> **YOUR TASK**: Go through the data below and copy each line that includes "using".

> **INPUT**:

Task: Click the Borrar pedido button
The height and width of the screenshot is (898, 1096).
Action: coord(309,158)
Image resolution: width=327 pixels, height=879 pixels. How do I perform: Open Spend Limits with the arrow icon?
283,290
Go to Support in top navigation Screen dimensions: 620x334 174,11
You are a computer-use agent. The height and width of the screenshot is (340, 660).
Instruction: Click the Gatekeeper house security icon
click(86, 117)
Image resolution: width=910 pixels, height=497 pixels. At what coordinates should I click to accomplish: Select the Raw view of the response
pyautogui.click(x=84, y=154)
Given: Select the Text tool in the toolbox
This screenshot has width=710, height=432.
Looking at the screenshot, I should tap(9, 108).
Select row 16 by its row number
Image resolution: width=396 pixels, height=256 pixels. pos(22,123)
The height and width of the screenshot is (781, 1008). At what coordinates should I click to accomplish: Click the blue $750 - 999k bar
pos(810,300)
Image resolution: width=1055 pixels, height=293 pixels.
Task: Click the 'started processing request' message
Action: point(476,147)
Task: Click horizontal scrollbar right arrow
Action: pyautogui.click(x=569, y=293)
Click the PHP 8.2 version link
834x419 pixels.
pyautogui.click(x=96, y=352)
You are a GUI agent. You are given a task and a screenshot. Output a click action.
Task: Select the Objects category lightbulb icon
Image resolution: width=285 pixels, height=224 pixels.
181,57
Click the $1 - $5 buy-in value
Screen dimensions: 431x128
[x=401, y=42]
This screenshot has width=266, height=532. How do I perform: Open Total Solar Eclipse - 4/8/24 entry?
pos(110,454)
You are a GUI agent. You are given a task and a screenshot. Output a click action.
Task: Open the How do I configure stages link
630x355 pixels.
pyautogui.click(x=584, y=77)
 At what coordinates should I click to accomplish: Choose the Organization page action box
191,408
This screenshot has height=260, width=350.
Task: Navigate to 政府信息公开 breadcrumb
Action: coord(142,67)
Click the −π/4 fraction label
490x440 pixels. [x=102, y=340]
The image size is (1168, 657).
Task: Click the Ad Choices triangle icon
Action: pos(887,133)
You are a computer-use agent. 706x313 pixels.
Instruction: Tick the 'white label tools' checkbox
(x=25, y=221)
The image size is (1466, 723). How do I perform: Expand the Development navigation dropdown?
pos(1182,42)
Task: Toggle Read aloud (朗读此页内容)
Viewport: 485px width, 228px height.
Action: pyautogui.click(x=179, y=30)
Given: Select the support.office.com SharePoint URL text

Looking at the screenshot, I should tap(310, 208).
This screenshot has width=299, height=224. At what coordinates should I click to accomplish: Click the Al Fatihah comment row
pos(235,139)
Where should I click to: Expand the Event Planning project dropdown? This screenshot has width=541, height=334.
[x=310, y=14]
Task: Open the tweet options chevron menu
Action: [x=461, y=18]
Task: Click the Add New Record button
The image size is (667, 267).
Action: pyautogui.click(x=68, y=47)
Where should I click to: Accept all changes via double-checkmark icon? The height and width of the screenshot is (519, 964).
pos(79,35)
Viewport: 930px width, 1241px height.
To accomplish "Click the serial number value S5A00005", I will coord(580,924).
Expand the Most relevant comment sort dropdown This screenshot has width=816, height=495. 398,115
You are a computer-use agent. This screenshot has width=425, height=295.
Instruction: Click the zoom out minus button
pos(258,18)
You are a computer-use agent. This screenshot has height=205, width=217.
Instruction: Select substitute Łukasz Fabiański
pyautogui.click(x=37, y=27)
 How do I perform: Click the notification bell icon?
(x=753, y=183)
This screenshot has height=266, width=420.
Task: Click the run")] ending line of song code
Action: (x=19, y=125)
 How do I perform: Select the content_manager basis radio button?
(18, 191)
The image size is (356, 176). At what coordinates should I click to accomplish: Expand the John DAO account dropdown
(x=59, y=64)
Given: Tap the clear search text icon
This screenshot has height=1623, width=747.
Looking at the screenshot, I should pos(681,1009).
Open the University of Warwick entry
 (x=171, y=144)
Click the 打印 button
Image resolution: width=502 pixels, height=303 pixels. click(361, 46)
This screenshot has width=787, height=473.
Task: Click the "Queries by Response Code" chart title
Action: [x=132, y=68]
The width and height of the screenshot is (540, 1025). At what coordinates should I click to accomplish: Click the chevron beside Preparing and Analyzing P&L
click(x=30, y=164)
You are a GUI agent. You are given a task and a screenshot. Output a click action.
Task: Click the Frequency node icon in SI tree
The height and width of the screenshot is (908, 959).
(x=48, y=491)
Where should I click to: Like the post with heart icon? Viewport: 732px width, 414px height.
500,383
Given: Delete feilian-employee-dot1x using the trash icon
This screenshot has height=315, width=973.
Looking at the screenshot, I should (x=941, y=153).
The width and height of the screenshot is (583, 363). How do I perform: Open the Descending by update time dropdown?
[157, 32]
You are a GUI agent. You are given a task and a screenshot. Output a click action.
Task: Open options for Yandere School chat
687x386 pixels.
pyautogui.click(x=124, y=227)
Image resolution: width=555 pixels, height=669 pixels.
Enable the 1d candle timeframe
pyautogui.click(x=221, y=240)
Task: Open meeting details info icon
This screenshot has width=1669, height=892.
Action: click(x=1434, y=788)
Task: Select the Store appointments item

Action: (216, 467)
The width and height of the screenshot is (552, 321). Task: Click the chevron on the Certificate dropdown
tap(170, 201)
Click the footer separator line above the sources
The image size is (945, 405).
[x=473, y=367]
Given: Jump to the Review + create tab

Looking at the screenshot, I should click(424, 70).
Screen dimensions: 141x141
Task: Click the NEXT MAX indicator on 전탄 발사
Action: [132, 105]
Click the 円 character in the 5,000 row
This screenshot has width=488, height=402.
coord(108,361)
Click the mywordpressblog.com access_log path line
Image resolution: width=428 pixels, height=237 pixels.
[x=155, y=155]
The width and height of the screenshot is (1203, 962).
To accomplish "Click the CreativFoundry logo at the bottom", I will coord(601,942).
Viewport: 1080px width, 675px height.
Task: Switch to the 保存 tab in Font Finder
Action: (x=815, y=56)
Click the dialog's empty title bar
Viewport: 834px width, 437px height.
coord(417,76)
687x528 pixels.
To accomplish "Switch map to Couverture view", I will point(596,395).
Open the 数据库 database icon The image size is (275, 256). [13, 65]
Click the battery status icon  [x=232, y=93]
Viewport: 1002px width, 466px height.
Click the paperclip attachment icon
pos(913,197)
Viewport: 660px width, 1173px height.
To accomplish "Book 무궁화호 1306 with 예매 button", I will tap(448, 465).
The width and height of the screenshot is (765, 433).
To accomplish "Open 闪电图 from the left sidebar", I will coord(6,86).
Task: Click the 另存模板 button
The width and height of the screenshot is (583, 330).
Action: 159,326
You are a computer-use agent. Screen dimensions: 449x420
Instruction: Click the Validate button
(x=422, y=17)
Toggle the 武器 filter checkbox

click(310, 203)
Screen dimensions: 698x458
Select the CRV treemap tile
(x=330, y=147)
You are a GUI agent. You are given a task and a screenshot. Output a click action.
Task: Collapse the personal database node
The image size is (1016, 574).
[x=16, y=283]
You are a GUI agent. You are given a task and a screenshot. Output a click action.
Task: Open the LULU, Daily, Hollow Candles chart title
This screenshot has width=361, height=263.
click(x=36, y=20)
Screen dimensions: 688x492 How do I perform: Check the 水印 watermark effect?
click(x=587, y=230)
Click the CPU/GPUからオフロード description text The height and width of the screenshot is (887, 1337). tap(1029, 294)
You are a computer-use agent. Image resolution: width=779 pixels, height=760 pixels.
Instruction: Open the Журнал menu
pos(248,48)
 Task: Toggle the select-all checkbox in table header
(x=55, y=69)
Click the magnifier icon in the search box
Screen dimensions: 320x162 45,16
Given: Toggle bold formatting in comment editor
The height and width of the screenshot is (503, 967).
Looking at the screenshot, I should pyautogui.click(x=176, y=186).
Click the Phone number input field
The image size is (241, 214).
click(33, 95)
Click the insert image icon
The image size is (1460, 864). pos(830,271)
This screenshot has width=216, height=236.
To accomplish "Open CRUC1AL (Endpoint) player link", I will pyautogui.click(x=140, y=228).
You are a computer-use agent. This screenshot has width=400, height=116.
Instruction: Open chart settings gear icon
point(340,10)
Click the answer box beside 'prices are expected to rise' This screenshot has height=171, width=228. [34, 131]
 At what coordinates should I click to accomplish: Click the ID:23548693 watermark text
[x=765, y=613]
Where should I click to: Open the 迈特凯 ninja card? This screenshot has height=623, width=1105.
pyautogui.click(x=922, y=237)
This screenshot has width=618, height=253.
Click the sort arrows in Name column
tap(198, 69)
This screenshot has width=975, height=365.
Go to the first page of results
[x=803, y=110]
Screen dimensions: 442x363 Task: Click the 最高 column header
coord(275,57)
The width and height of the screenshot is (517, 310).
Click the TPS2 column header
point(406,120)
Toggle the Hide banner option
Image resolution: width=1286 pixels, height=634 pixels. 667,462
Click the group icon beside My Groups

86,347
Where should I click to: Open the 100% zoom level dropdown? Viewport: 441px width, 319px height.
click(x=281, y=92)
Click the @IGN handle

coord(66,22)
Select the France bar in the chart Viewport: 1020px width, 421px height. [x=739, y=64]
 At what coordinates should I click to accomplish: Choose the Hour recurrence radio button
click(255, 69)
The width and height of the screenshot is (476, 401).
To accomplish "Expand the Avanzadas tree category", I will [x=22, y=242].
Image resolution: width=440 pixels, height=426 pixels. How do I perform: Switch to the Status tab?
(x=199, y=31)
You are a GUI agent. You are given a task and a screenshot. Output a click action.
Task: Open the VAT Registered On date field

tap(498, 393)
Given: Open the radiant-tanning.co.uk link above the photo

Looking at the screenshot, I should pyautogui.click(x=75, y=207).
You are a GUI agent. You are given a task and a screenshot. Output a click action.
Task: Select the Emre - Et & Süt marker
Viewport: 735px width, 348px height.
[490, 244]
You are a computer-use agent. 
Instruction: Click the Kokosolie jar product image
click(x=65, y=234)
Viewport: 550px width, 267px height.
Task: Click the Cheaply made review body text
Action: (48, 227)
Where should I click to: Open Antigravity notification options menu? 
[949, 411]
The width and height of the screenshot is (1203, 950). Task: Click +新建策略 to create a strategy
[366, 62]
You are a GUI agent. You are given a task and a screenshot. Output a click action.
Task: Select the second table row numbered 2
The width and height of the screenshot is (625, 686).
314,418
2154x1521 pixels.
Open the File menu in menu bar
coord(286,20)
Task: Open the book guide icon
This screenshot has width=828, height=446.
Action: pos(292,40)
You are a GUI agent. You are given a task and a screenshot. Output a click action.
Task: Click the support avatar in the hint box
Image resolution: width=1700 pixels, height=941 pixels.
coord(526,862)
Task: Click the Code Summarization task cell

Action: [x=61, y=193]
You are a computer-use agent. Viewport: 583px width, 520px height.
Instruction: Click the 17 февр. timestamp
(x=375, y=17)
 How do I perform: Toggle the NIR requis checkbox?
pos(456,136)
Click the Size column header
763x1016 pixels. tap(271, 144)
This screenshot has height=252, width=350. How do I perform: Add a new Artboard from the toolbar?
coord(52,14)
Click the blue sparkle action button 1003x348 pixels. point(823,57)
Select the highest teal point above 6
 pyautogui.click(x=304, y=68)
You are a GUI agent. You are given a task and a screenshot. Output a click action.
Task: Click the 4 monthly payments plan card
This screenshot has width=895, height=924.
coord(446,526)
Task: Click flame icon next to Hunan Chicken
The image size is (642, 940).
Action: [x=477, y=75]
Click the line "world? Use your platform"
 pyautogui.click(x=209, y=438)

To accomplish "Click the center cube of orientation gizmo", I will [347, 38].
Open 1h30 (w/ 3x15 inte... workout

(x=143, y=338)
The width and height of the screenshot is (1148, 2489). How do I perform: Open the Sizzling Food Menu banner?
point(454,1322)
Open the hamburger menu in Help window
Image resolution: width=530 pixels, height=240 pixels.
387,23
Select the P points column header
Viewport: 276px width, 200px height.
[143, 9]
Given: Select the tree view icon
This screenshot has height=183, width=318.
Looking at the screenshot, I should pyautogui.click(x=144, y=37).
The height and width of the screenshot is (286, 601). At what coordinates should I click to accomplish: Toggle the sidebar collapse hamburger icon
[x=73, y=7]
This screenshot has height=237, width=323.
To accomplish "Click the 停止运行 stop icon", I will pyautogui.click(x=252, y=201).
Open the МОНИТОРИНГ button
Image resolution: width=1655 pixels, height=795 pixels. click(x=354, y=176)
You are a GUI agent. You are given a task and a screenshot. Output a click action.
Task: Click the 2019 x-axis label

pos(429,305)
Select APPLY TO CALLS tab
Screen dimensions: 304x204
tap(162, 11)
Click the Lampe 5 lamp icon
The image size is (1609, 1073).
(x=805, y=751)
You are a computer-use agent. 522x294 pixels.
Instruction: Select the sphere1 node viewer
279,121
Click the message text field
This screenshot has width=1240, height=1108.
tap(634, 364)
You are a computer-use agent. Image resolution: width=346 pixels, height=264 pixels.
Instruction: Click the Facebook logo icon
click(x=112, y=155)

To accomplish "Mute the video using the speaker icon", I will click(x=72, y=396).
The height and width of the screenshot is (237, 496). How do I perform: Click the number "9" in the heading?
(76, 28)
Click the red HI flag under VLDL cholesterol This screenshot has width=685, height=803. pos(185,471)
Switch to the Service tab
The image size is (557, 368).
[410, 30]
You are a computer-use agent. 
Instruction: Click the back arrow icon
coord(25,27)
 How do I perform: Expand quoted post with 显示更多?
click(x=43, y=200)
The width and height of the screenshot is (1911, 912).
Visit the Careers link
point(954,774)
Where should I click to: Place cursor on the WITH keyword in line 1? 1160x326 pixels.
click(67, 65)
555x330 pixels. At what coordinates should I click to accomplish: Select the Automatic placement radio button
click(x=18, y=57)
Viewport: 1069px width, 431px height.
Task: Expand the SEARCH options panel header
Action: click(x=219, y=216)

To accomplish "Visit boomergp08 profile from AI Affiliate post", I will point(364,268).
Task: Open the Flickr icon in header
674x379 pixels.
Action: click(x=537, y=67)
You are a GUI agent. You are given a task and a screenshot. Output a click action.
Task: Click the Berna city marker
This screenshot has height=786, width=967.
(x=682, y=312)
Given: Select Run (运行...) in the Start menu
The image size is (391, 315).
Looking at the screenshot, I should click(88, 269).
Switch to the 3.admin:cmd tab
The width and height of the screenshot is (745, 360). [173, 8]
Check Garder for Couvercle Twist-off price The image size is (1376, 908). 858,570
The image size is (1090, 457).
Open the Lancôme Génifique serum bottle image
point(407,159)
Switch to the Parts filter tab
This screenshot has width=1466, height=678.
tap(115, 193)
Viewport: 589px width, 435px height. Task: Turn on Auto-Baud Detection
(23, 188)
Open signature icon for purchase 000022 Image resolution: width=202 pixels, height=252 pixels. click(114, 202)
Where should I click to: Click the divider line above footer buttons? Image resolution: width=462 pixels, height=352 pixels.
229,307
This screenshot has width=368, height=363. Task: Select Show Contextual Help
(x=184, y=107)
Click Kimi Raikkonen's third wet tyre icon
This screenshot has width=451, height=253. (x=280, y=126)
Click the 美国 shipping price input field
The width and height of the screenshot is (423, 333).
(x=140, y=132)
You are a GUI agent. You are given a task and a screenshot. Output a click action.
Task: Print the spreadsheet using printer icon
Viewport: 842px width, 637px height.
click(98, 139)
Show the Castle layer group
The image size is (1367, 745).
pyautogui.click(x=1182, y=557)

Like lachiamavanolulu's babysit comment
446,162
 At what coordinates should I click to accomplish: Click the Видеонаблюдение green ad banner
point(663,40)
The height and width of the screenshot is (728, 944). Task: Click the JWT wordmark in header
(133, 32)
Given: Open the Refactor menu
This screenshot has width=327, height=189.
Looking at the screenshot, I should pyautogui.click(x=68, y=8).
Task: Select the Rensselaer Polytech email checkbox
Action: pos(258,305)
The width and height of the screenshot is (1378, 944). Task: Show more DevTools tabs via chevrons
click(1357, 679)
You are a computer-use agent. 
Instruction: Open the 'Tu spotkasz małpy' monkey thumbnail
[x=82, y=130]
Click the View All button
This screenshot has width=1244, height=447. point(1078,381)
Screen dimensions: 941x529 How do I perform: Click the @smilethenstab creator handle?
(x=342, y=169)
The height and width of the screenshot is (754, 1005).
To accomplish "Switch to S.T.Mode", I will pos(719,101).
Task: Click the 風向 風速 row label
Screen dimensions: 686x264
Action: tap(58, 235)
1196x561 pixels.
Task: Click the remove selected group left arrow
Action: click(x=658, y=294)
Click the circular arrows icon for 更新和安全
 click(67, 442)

> **REPLY**:
Given: Delete feilian-employee-dot1x using the trash icon
To accomplish "Mute the video using the speaker icon", I will click(x=72, y=396).
Task: Print the spreadsheet using printer icon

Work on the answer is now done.